#### [Assignment]
Below is a set of records; reproduce them exactly without their pictures.

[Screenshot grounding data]
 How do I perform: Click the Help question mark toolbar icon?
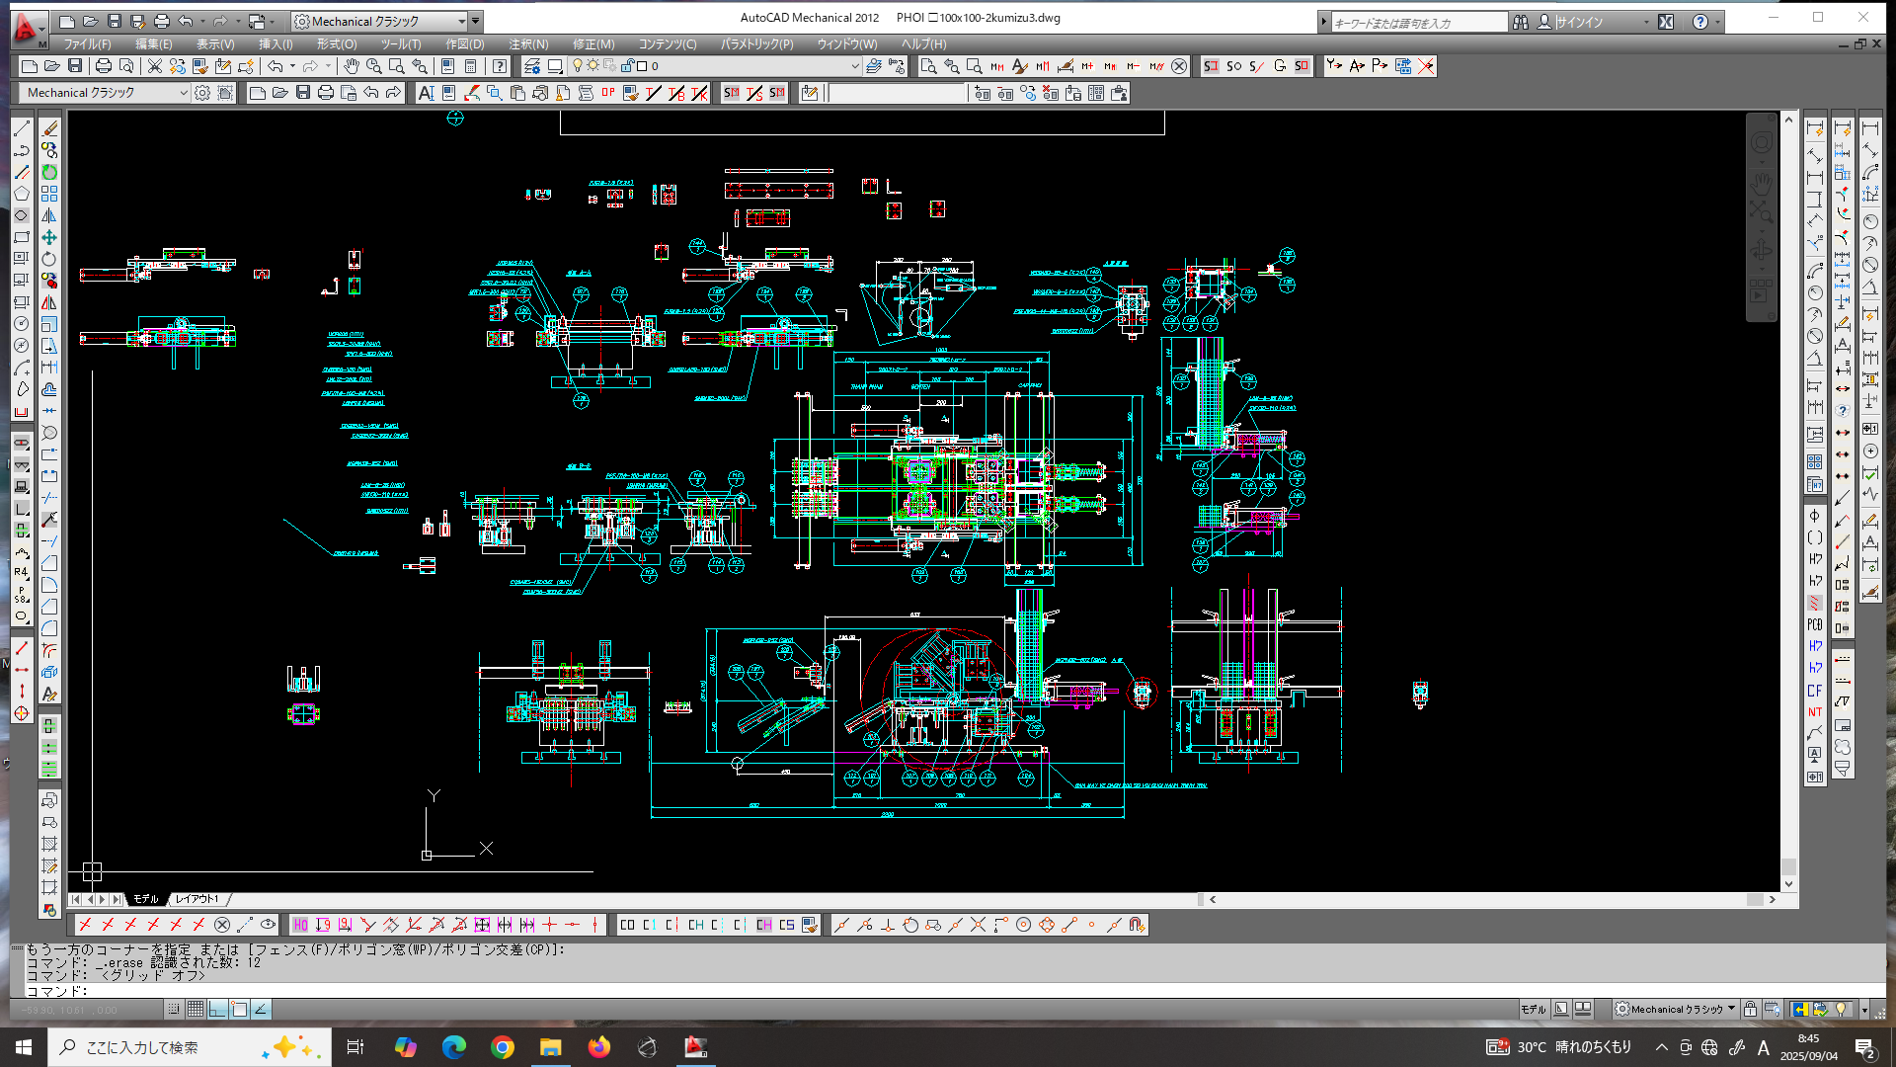500,66
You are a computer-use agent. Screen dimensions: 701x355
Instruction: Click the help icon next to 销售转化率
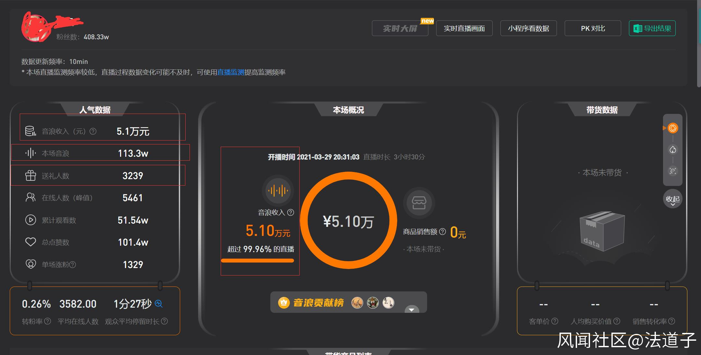coord(671,321)
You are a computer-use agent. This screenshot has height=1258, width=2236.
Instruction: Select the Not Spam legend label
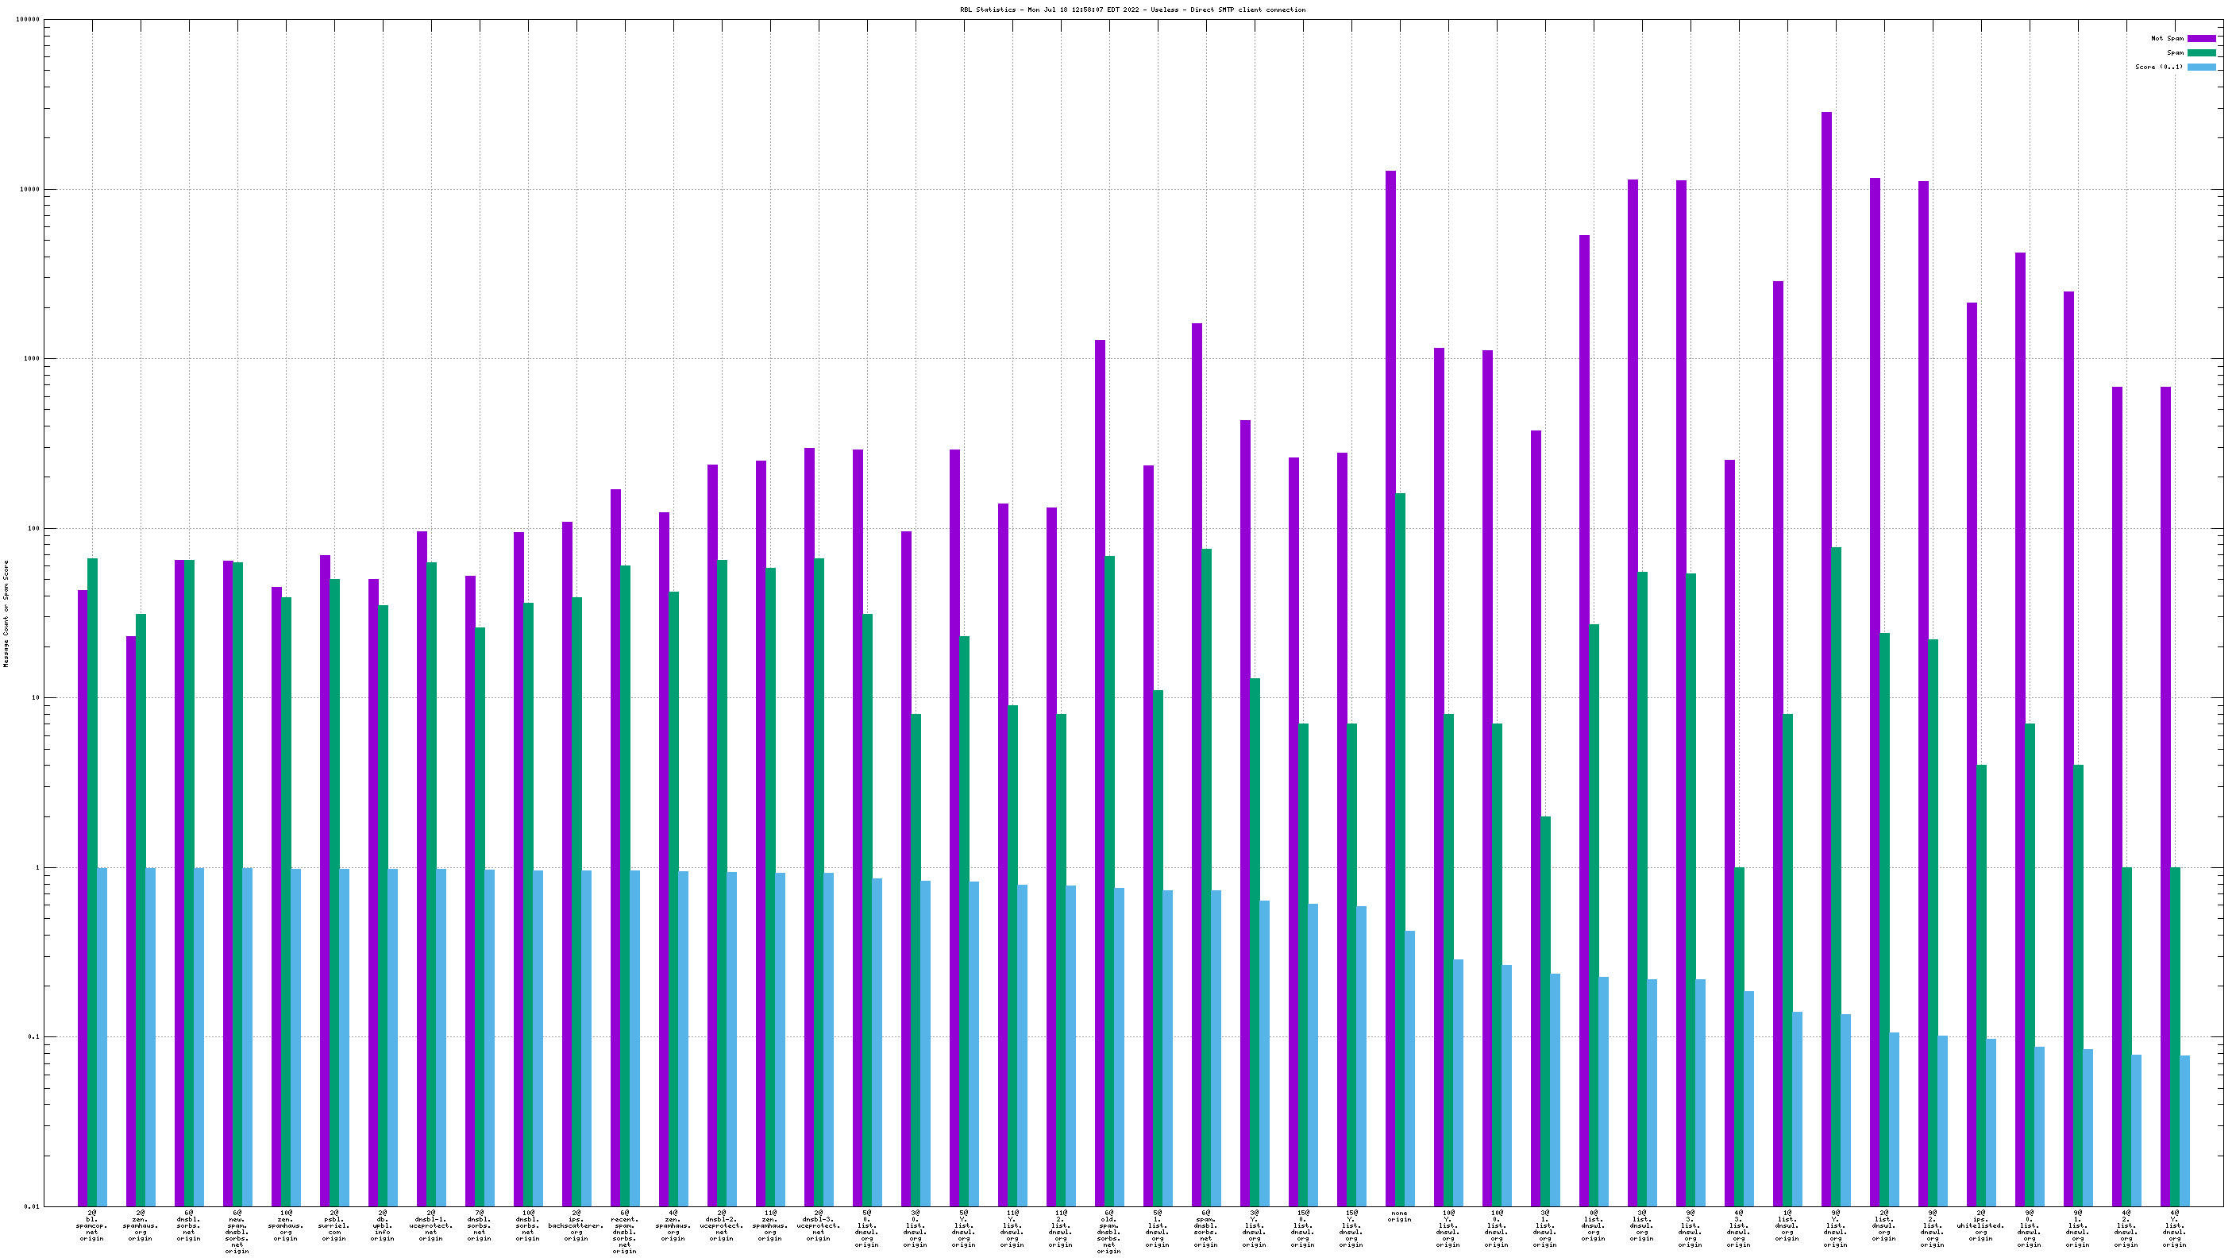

#### [Response for this exercise]
 How do I perform: Click the Help question mark toolbar icon?
500,66
You are a computer-use agent. Screen dimensions: 701x355
Instruction: Click the help icon next to 销售转化率
coord(671,321)
You are a computer-use agent. This screenshot has height=1258, width=2236.
Instruction: Select the Not Spam legend label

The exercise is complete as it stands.